* [Recorded data]

━━━

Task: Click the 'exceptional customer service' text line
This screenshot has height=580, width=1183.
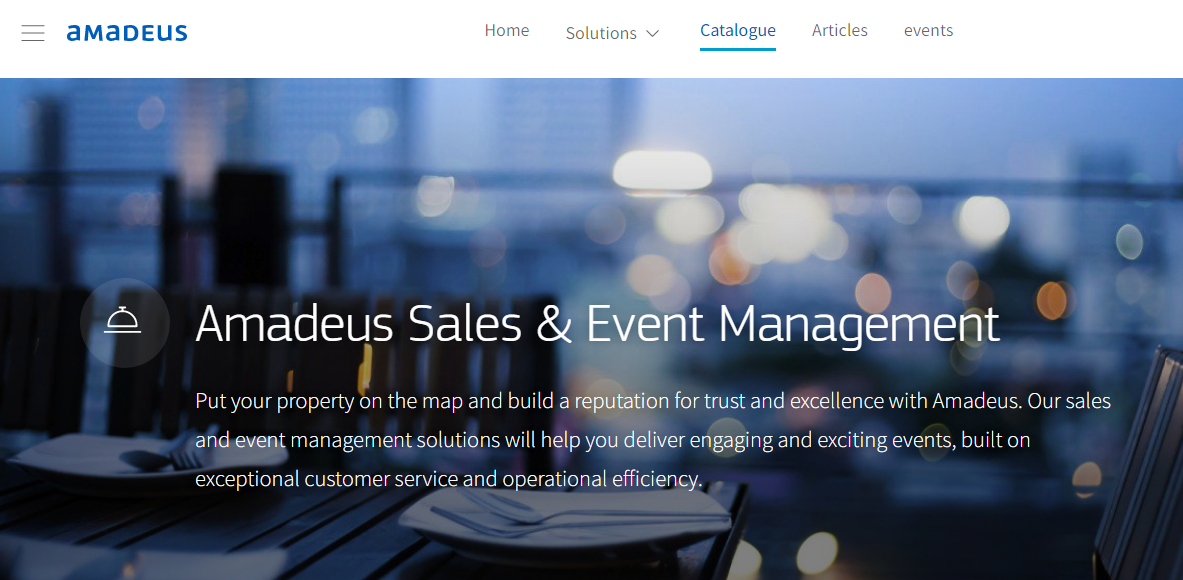Action: 449,479
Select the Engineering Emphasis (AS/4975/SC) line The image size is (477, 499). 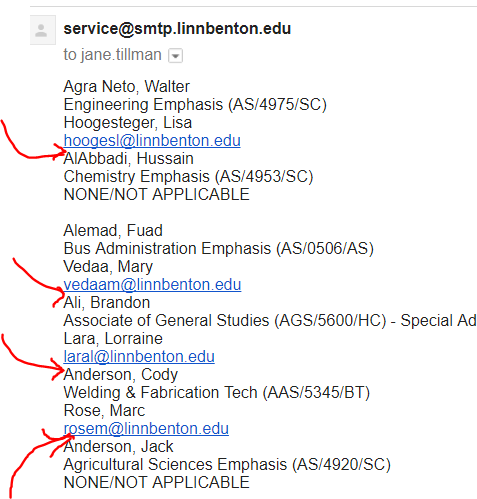click(195, 105)
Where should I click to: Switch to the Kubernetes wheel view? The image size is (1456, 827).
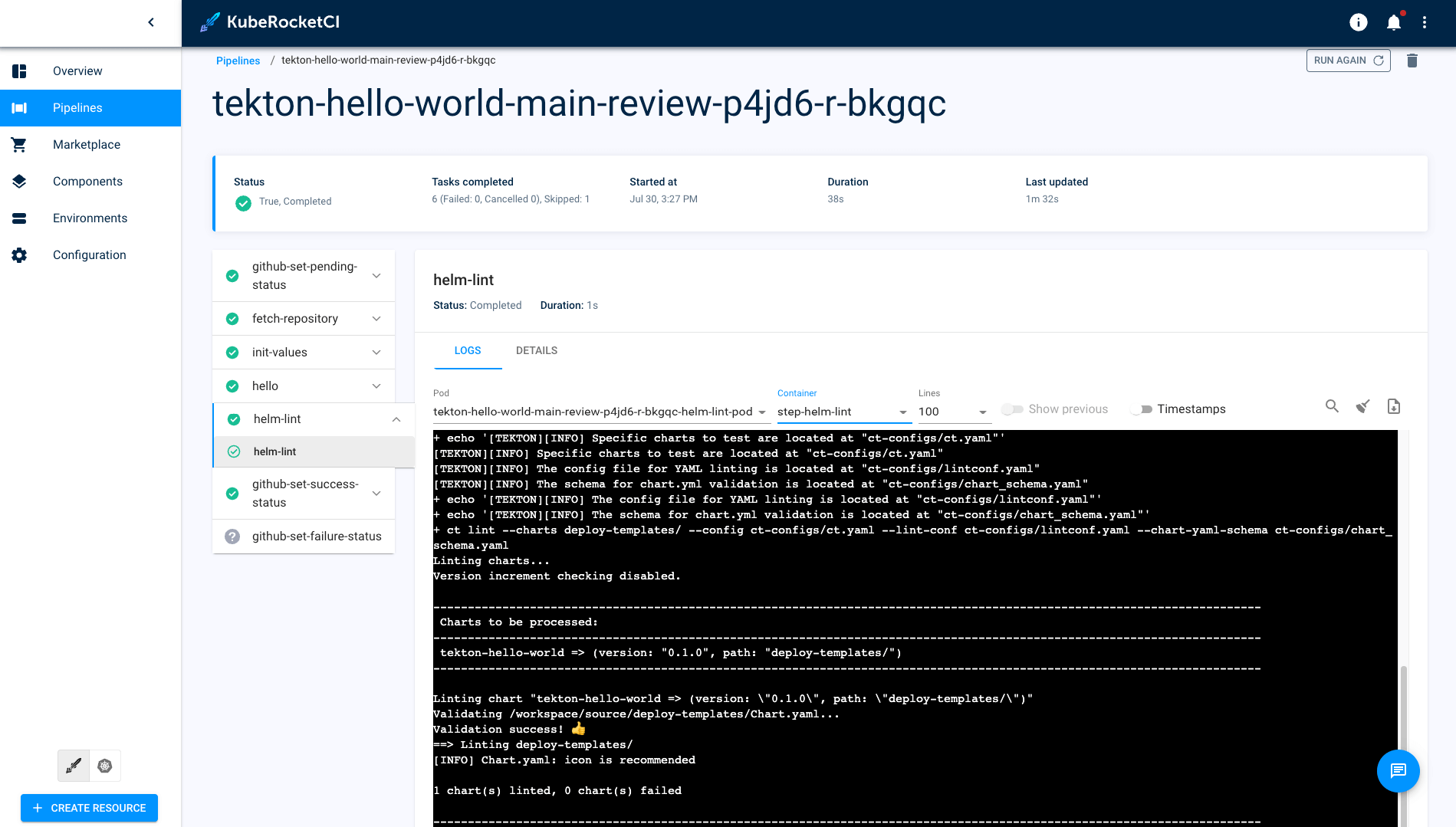(x=105, y=766)
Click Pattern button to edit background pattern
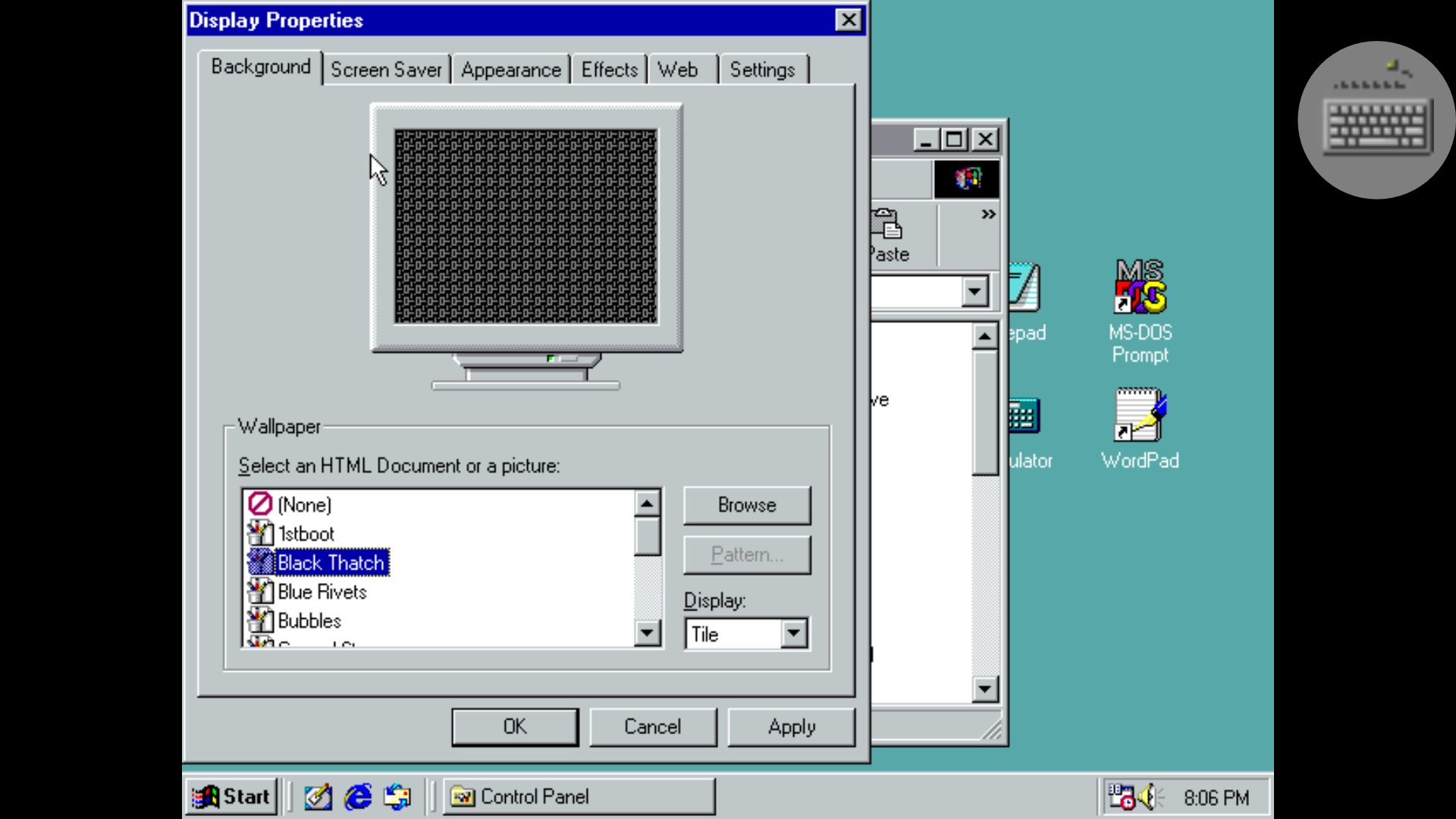Image resolution: width=1456 pixels, height=819 pixels. [747, 555]
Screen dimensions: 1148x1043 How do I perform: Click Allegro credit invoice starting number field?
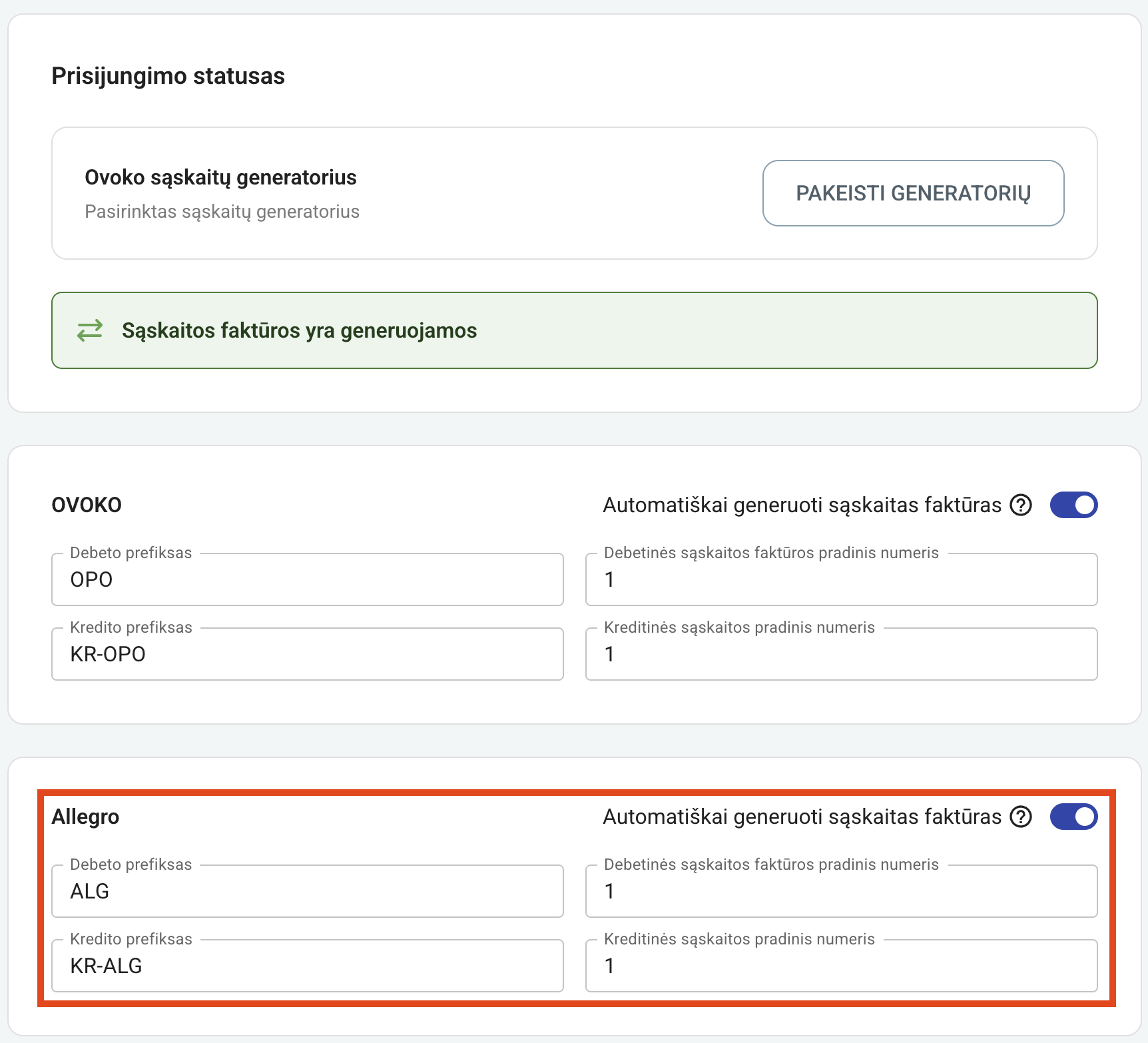[x=841, y=966]
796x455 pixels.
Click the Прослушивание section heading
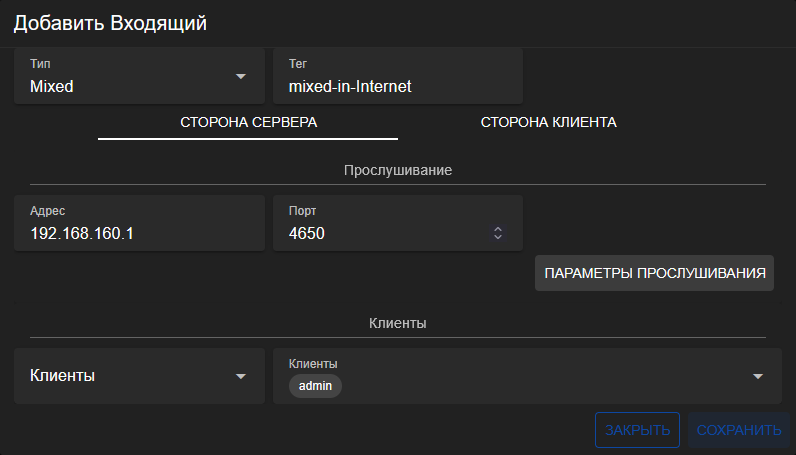pos(398,170)
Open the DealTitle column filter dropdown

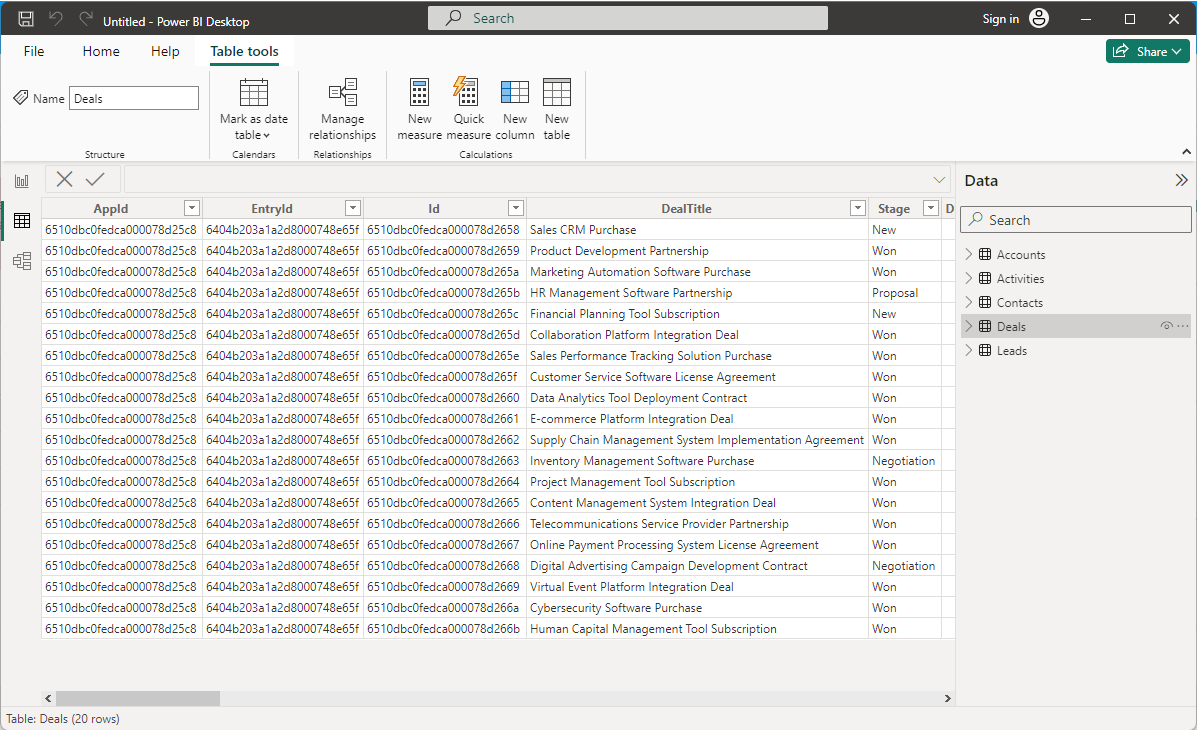857,208
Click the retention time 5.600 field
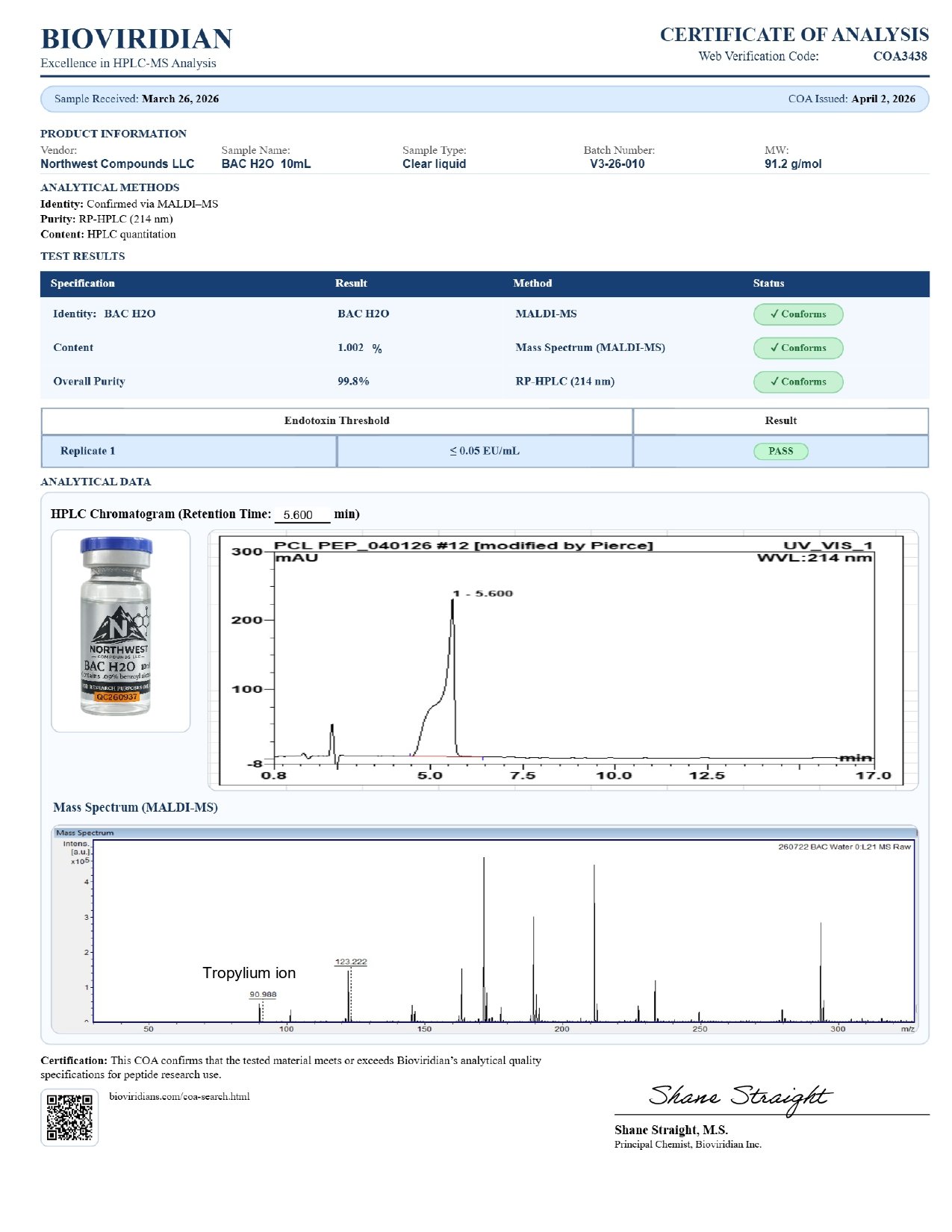 [x=302, y=514]
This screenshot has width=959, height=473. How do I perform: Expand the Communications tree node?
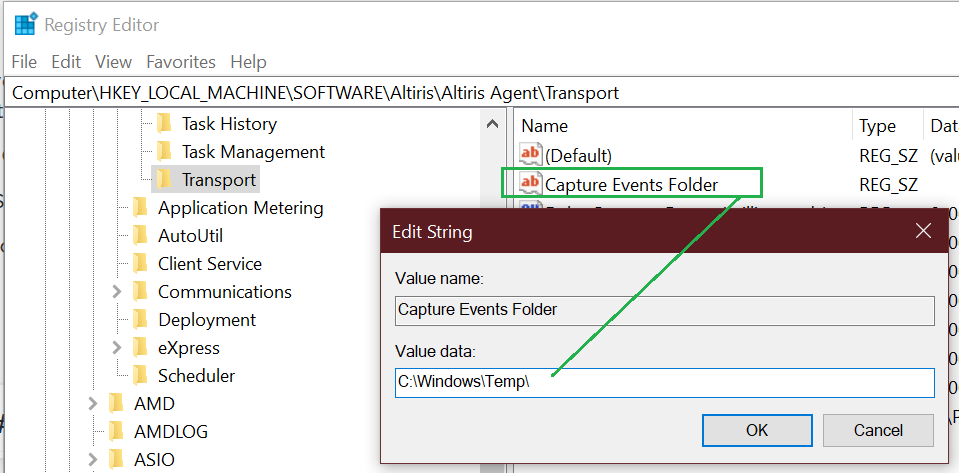117,292
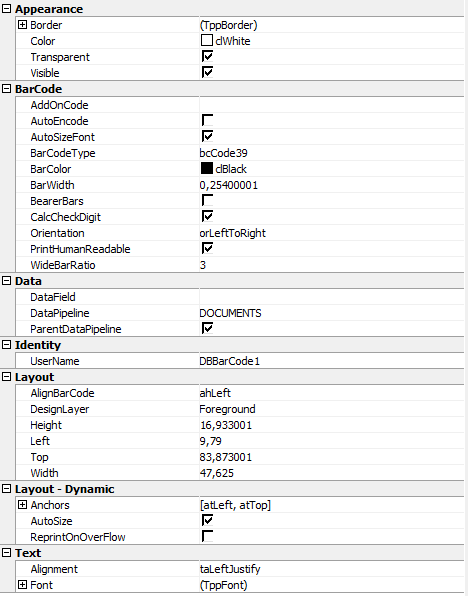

━━━

* [Exercise requirements]
What is needed is an exact restatement of every line from the line containing "Screen dimensions: 1148x1043" through the last line of the records, minus any pictures.

* [Written response]
Screen dimensions: 1148x1043 How do I perform: Click Allegro credit invoice starting number field?
[x=841, y=966]
796x455 pixels.
Click the Прослушивание section heading
pos(398,170)
Open the DealTitle column filter dropdown

857,208
Click the retention time 5.600 field
 [x=302, y=514]
This screenshot has width=959, height=473. How do I perform: Expand the Communications tree node?
117,292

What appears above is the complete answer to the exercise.